**WHAT YOU NEED TO DO:**
Line count for "agent": report how many lines in this material hold that string, with the number alone as the answer.

**PROVIDED MATERIAL:**

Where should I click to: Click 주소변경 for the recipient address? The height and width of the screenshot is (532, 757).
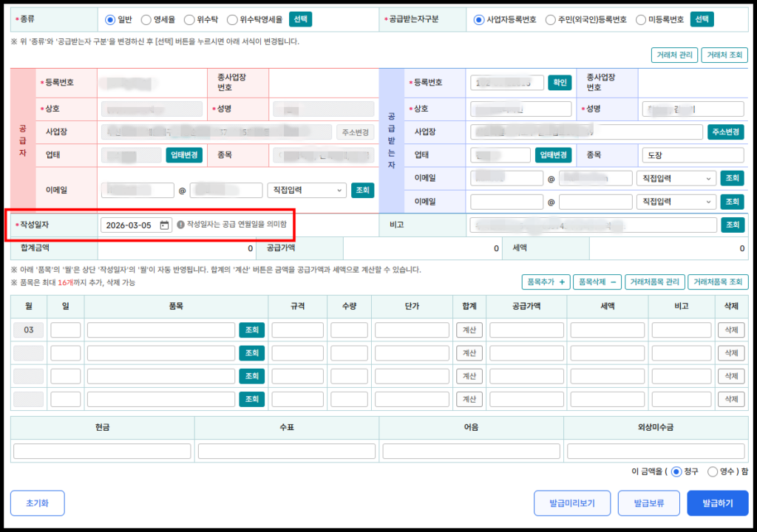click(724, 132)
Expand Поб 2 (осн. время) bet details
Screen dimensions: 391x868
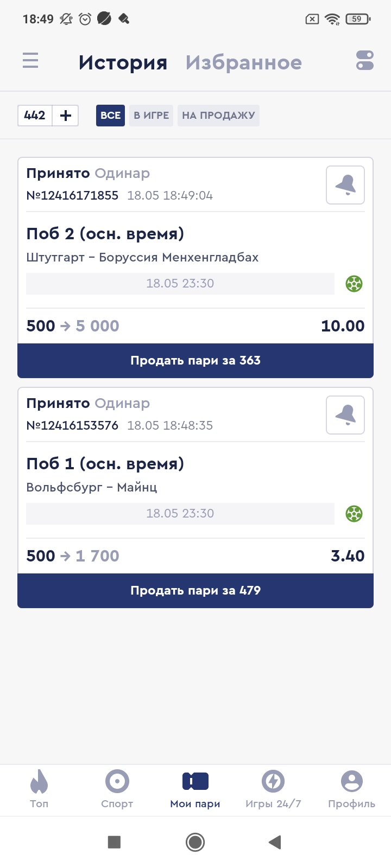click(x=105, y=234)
---
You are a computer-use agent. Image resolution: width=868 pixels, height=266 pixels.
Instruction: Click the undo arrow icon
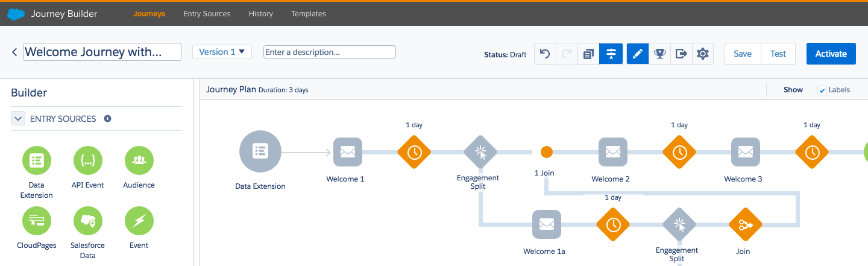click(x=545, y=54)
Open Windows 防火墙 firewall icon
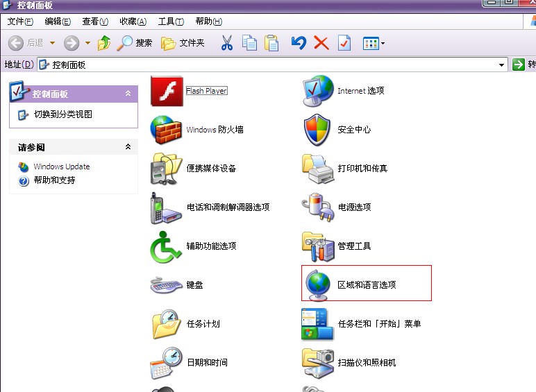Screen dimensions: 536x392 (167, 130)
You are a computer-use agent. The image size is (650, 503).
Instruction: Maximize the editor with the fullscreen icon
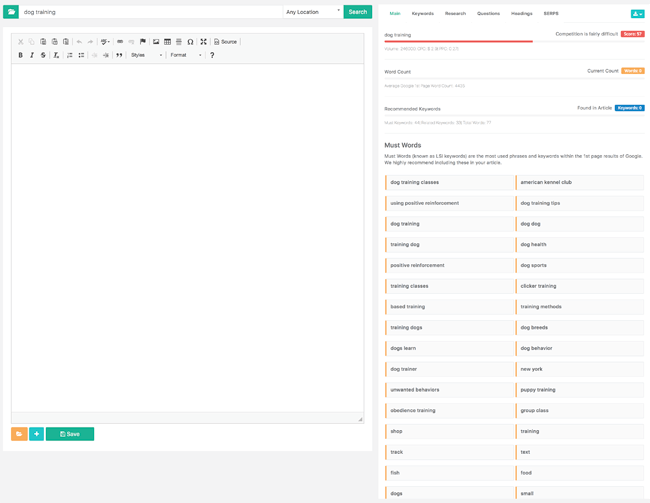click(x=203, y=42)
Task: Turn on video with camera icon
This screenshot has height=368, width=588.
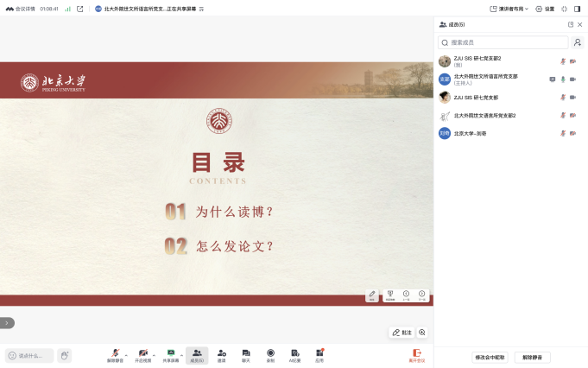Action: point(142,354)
...
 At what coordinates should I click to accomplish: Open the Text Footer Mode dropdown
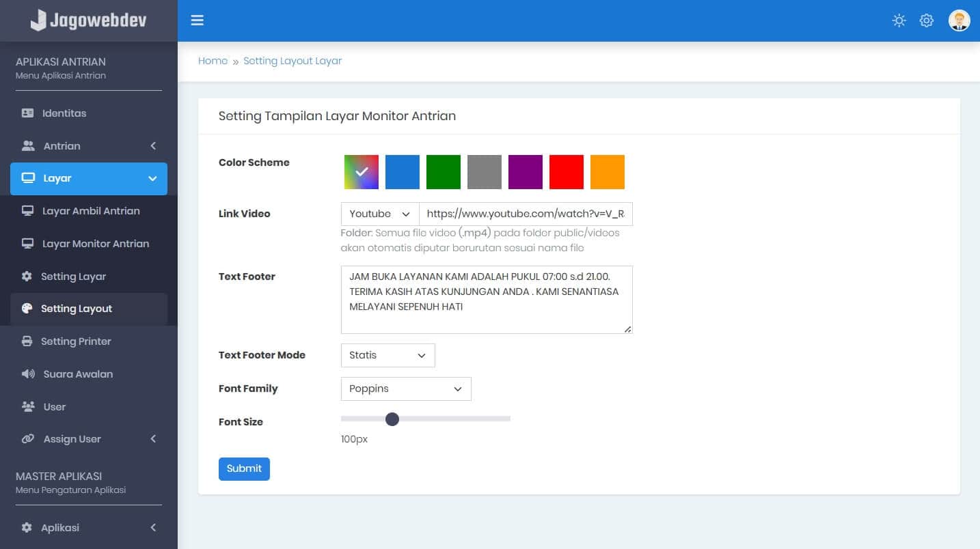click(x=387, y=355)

**SOLUTION TO THE EXERCISE:**
2